Researchers develop a deep learning method able to animate portions of a photo

By Shane McGlaun/June 17, 2021 6:46 am EST

We've all looked at a photograph at some point of something like the ocean, clouds, or waterfall, and for the briefest time, it almost seems like the picture is moving. Typically, that perceived motion is just a trick of our minds. Researchers at the University of Washington have developed a new deep learning method that can animate certain portions of a photograph, turning it into a video.

The UW deep learning method can animate flowing material such as waterfalls, smoke, or clouds. The technique developed at the University only needs a single photo of a waterfall to create the animation. Researchers used a short video that loops seamlessly, giving the impression of continual movement of the water.

It's almost like being able to turn any photograph into something akin to Apple's Live photographs that capture a second or so of movement before a still image. Researchers on the project said that what's unique about their method is that it doesn't need any user input or additional information. The process only requires a picture and produces a high-resolution, seamlessly looping video that typically looks like a real video.

Developing the technology was a challenge. According to researchers, it effectively requires them to predict the future. The system contains two parts, with the first part predicting how things were moving when a photo was taken. That information is taken and used to create the animation.

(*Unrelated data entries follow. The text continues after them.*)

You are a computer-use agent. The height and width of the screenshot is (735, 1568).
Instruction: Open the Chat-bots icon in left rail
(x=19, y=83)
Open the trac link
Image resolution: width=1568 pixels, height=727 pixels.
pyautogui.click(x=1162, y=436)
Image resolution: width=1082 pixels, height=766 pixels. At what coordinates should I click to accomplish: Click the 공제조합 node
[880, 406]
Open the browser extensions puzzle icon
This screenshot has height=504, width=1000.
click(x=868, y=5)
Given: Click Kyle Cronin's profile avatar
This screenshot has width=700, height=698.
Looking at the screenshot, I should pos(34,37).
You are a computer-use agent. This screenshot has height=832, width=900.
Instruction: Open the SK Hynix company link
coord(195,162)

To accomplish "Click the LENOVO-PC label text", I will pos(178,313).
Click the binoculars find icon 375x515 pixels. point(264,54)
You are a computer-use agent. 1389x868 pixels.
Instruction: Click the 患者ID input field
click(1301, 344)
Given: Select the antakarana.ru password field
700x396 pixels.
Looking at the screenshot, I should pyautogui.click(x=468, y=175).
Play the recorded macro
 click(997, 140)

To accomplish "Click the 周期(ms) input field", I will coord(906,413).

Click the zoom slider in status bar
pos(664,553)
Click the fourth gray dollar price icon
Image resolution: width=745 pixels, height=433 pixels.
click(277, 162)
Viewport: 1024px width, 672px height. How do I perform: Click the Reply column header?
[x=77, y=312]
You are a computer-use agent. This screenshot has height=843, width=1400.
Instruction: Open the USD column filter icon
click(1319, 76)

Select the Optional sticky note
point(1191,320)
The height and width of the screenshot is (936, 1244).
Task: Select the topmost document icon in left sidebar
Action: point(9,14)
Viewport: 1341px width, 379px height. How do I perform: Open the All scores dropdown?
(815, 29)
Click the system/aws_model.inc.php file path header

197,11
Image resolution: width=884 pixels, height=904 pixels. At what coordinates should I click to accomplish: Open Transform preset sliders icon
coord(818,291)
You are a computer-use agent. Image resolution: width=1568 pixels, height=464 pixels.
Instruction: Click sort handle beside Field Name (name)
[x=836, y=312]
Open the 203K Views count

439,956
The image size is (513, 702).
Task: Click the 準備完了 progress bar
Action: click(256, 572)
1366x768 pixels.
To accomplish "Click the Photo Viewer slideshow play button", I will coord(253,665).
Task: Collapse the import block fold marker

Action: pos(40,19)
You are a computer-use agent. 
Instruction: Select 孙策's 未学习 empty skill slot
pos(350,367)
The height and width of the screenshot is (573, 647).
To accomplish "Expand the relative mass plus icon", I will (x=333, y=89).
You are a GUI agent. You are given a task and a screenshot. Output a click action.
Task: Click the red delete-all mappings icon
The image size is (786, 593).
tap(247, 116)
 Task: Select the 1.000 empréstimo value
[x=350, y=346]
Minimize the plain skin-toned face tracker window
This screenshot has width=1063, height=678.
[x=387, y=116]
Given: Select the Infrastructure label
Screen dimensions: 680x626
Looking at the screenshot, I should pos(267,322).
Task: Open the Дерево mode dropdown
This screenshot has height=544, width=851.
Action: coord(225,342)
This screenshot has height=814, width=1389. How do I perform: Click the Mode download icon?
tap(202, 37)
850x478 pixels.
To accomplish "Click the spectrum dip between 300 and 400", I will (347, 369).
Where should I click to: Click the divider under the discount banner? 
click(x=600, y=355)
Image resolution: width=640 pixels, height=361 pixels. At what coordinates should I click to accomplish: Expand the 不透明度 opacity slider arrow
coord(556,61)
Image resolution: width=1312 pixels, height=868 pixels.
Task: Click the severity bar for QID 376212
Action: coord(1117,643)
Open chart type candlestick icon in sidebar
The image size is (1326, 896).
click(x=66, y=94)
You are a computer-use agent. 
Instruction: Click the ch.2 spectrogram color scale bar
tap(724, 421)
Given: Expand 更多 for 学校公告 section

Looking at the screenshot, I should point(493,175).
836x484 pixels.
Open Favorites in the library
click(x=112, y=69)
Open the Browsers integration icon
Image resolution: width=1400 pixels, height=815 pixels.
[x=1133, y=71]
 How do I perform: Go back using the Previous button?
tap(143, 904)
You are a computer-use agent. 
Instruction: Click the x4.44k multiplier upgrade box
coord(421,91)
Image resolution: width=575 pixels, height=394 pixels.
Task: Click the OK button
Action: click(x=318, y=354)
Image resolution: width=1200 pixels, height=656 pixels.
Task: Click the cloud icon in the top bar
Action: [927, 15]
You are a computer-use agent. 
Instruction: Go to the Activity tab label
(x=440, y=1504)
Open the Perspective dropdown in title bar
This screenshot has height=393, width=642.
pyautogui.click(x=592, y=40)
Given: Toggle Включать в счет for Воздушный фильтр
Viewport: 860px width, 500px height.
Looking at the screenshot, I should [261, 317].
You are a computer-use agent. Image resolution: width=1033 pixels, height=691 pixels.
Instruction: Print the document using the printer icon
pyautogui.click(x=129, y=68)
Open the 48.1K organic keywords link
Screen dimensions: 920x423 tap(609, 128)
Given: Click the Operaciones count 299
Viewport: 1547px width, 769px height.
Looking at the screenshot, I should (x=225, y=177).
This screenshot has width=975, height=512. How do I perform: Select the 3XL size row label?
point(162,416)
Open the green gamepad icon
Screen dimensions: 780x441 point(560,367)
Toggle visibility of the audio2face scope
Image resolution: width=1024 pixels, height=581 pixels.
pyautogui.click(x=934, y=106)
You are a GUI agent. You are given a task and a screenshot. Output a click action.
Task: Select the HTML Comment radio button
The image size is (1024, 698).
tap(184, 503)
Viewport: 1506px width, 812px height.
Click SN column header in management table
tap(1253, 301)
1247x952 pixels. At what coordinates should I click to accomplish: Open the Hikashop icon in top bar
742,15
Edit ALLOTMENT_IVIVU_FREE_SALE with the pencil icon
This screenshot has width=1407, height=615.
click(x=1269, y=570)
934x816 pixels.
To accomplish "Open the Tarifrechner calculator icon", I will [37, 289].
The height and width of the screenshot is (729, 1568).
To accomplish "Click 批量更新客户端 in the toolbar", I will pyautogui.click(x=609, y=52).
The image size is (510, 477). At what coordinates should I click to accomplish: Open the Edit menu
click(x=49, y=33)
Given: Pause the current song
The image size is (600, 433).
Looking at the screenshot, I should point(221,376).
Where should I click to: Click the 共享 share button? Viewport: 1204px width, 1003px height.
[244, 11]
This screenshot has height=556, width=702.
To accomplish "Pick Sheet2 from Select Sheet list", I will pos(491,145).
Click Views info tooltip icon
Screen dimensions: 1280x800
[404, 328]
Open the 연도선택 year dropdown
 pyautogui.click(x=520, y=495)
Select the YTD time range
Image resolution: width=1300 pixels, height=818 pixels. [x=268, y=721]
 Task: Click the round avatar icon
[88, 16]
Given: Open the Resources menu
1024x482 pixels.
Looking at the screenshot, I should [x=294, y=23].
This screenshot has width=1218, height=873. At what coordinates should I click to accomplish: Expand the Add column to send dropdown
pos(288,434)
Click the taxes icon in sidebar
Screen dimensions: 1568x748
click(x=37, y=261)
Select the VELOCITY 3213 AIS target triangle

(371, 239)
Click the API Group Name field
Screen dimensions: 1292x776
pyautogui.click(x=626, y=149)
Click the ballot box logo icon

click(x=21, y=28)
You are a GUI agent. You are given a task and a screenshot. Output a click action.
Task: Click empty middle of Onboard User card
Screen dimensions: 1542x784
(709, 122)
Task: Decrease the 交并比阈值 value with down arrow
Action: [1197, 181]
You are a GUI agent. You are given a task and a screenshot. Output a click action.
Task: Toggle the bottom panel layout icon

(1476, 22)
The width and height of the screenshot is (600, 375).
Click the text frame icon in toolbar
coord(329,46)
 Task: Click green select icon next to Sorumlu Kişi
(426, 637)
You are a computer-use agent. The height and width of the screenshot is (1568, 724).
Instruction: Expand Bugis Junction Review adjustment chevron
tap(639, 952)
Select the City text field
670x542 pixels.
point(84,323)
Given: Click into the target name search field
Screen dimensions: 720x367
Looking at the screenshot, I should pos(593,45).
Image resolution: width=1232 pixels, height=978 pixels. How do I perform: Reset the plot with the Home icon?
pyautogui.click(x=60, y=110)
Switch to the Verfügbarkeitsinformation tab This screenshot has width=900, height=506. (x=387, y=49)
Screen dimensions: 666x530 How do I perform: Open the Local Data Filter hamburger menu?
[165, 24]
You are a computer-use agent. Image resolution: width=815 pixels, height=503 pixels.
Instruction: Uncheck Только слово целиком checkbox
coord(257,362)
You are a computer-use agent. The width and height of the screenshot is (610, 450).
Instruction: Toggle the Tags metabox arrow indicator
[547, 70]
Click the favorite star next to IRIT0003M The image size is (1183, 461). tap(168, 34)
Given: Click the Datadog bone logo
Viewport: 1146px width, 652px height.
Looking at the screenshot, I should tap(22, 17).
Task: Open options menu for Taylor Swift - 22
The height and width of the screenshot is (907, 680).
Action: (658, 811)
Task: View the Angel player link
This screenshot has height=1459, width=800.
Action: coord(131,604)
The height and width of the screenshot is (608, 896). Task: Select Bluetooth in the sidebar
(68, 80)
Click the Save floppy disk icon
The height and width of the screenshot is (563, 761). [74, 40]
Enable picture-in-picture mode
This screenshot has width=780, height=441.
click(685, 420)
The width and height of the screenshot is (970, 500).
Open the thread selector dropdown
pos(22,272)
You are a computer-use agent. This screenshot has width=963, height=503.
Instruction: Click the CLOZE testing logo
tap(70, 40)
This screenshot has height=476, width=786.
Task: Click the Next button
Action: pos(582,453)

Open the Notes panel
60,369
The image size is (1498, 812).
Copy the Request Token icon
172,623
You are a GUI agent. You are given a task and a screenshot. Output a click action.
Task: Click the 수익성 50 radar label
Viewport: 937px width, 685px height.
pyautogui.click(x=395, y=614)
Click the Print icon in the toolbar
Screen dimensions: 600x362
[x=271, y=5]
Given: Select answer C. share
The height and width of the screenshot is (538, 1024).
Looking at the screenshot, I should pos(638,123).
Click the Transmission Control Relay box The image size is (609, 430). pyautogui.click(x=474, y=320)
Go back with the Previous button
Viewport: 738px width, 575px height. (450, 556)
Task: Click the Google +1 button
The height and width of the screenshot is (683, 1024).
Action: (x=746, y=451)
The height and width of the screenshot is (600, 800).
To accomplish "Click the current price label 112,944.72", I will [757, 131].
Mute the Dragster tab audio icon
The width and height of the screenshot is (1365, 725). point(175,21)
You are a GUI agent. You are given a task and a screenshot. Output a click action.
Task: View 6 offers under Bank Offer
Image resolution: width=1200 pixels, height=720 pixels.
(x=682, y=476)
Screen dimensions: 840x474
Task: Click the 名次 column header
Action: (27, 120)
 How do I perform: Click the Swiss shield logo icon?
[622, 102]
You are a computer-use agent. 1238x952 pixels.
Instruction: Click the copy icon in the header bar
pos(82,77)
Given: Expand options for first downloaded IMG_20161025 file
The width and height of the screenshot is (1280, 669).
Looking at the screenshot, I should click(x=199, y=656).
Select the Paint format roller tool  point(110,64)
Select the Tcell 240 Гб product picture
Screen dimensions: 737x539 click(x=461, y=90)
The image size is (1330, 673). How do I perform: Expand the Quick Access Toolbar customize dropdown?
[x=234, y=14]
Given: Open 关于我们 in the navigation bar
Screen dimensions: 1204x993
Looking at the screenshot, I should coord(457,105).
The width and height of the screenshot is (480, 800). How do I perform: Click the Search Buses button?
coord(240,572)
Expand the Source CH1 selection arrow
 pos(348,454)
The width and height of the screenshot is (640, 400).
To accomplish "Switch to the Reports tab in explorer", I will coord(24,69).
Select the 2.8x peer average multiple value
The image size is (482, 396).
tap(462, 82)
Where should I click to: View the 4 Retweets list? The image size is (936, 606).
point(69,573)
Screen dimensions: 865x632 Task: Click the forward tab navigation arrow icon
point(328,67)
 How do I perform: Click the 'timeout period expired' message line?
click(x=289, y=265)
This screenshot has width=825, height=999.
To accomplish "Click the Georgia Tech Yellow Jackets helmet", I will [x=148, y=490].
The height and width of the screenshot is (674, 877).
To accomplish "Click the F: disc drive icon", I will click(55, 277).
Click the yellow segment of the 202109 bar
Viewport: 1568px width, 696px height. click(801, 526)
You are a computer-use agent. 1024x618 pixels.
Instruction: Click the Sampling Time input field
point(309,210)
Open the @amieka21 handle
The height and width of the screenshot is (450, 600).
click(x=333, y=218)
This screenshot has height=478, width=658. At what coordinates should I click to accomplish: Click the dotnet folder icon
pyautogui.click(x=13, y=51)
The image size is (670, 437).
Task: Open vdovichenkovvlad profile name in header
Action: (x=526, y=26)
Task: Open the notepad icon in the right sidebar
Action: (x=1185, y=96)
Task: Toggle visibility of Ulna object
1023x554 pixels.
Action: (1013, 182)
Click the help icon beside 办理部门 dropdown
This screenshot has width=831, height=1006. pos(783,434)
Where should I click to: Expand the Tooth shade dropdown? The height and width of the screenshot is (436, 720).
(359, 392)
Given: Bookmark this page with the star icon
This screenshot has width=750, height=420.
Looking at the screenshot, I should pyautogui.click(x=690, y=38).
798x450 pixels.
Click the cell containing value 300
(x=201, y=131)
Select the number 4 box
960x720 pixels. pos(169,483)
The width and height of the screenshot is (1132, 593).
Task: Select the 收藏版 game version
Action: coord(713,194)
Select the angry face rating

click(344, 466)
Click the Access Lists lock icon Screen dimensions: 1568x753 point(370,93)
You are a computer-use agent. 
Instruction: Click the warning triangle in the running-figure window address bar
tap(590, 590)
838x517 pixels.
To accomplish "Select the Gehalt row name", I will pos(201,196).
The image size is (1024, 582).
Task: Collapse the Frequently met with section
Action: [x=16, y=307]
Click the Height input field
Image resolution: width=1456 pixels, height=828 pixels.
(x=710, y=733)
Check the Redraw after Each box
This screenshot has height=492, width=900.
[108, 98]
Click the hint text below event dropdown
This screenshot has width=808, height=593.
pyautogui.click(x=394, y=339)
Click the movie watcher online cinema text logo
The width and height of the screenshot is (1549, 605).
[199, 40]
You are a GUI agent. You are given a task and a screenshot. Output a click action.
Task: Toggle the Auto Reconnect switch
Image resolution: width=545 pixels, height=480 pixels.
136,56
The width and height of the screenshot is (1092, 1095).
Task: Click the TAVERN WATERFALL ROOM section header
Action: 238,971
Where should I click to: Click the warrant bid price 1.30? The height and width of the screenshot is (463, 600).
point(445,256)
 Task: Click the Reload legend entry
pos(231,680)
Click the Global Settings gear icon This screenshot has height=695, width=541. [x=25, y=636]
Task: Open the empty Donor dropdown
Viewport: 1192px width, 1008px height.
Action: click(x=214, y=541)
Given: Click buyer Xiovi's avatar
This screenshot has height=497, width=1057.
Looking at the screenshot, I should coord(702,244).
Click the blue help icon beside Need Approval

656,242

Estimating motion required the researchers to train a neural network with thousands of videos of waterfalls, rivers, oceans, and other materials with fluid motion. The training process asked the neural network to guess the motion of the video when only given the first frame. The neural network compared its prediction with the actual video and learned to identify clues, such as ripples in a stream, to help predict what happens next. Researchers created something they call "symmetric splattering" that predicts the future and past for an image, combining them into a single animation.